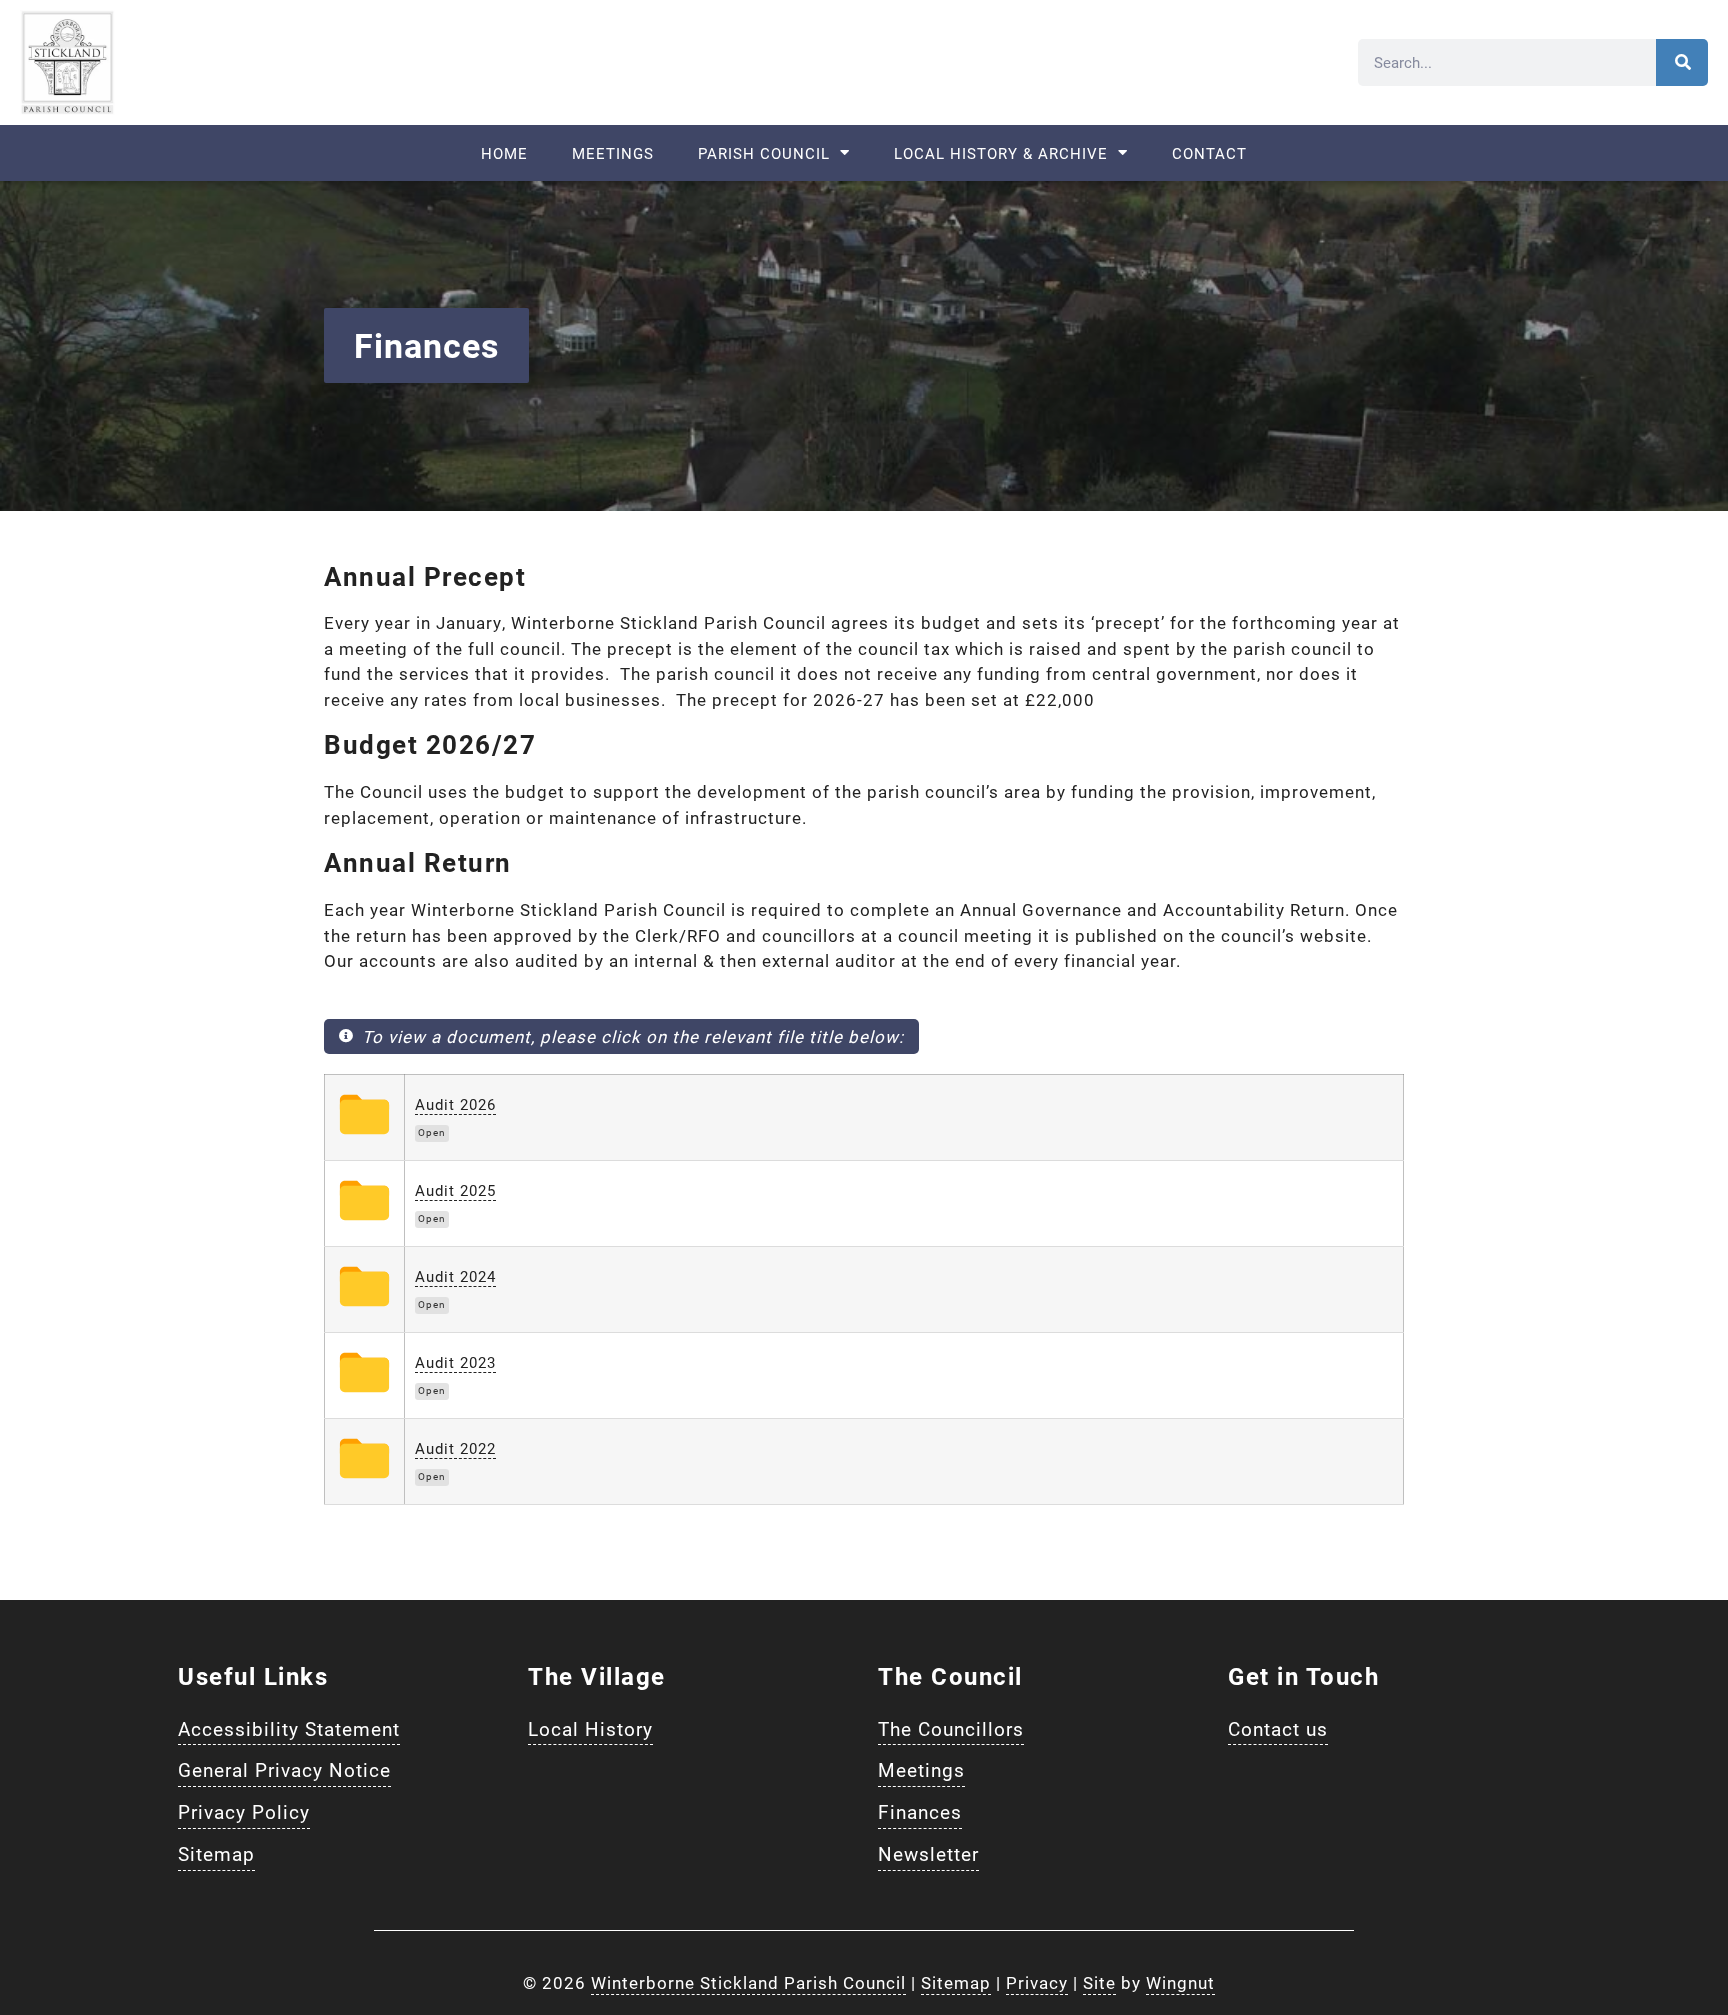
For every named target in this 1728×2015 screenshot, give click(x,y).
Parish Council (764, 153)
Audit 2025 (455, 1190)
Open (432, 1132)
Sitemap (956, 1982)
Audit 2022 (455, 1448)
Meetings (613, 153)
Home (504, 153)
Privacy (1037, 1982)
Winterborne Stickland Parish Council (748, 1982)
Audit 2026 (455, 1104)
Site (1099, 1982)
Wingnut (1180, 1982)
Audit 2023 (455, 1362)
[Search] (1682, 62)
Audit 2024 (455, 1276)
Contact (1209, 153)
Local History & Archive (1001, 153)
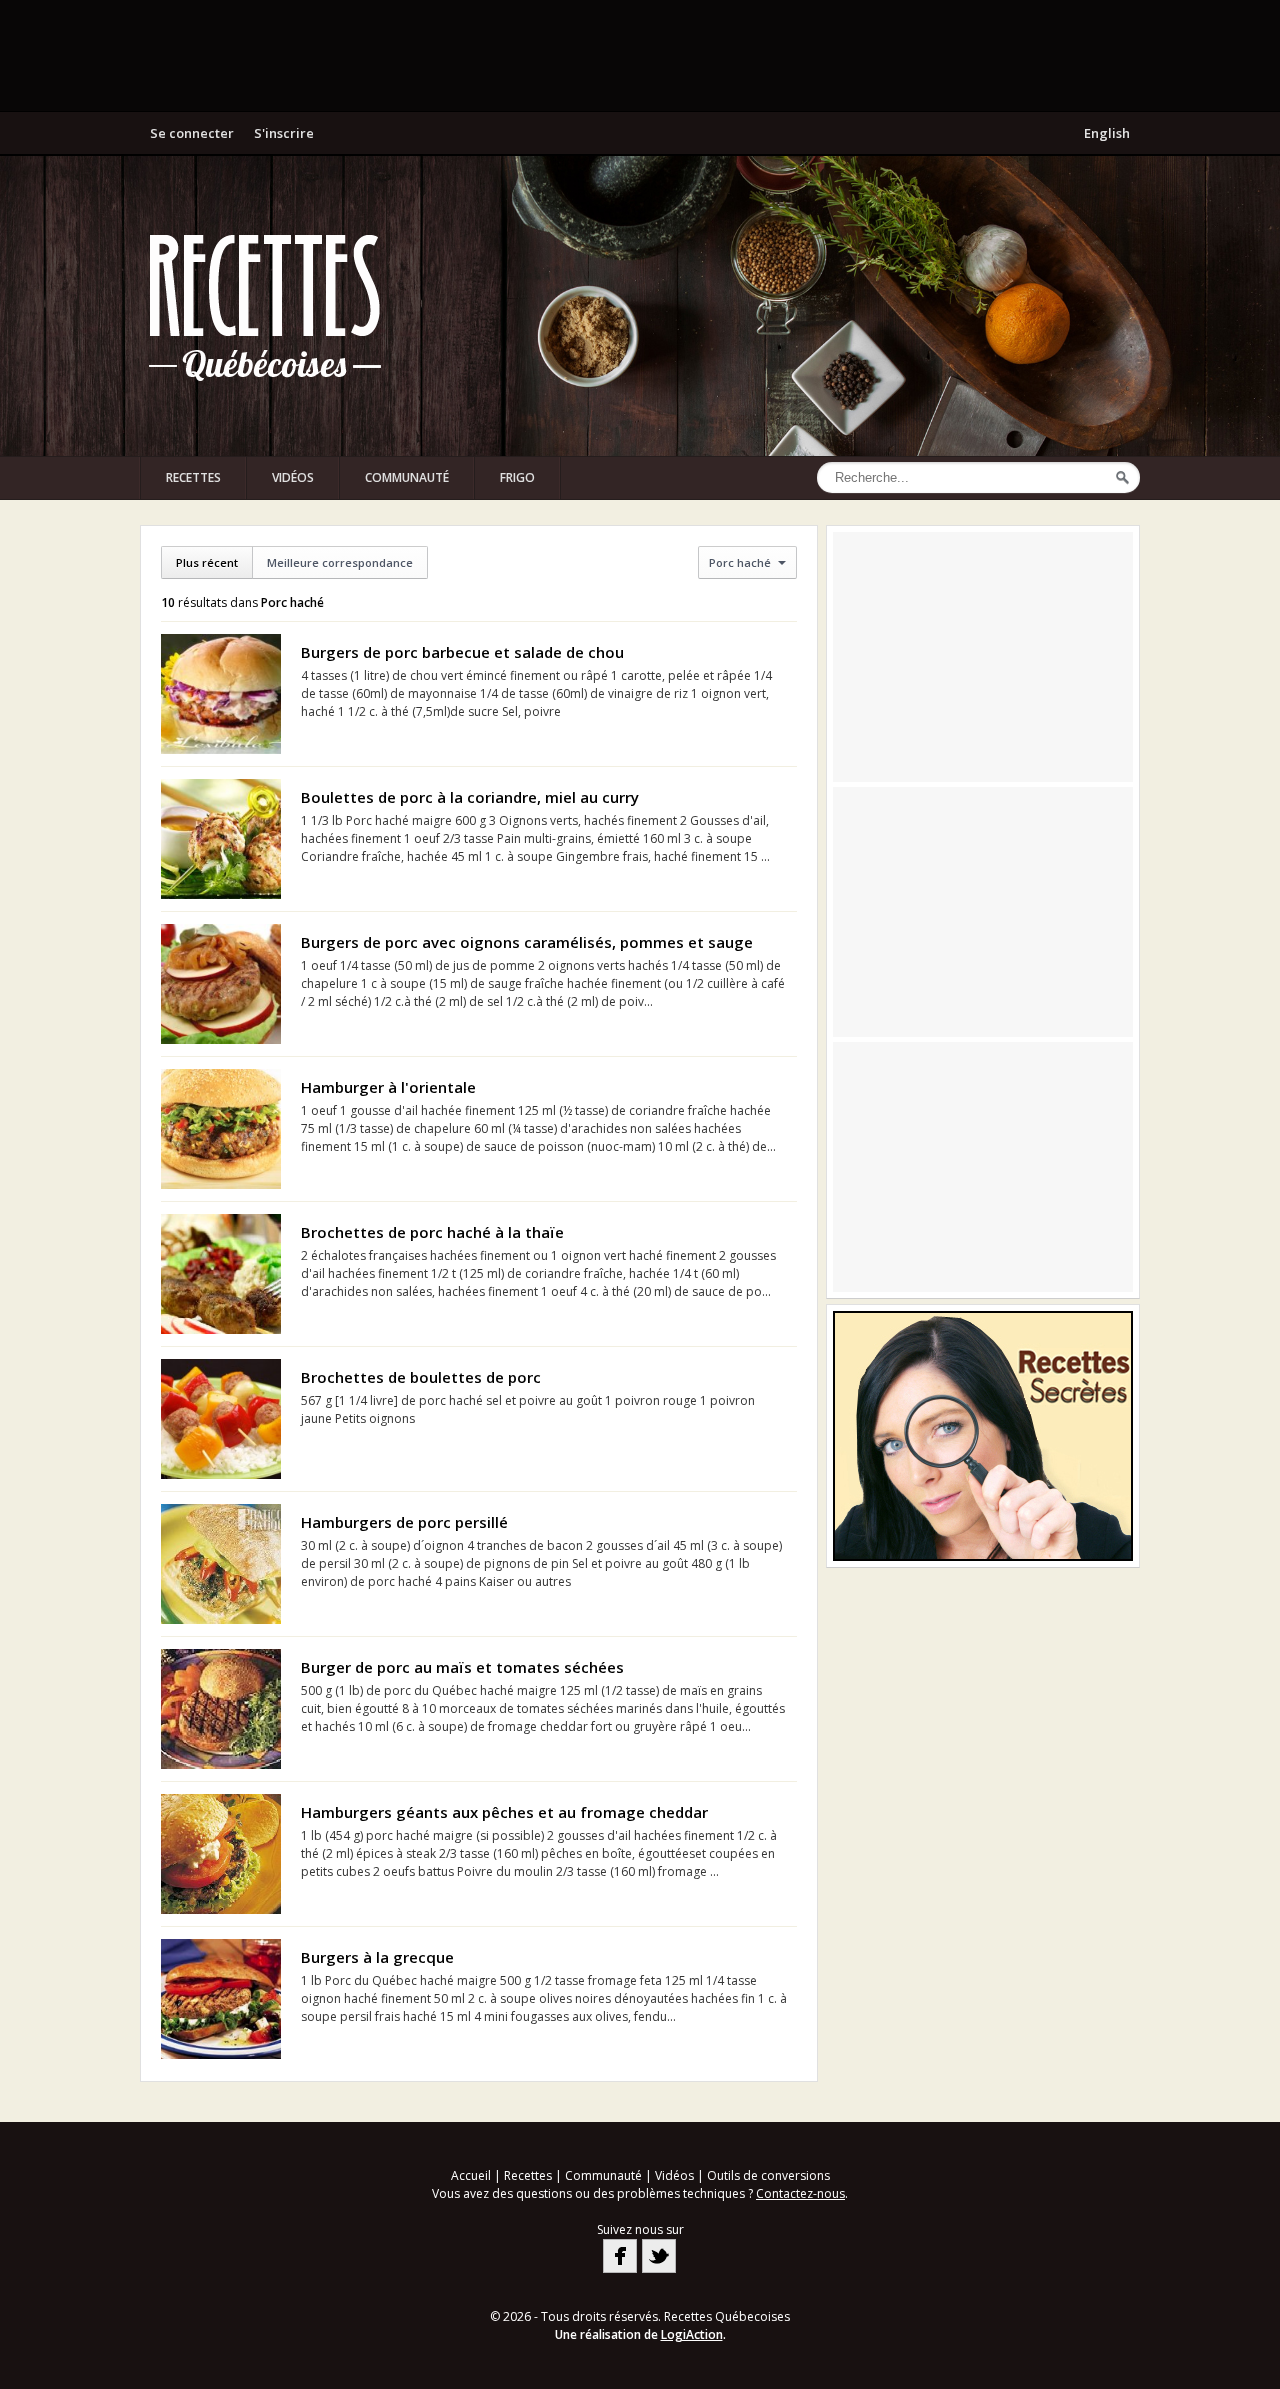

Exercise objective —
Reproduce the span beginning at the line with "Winterborne Stickland Parish" and ending at the last line of the entries above, inclusive, exactly as it stands. Exclude the pictures.

Completed task —
Winterborne Stickland Parish Council (748, 1982)
Audit 2026 (455, 1104)
Site (1099, 1982)
Wingnut (1180, 1982)
Audit 2023 (455, 1362)
[Search] (1682, 62)
Audit 2024 (455, 1276)
Contact (1209, 153)
Local History & Archive (1001, 153)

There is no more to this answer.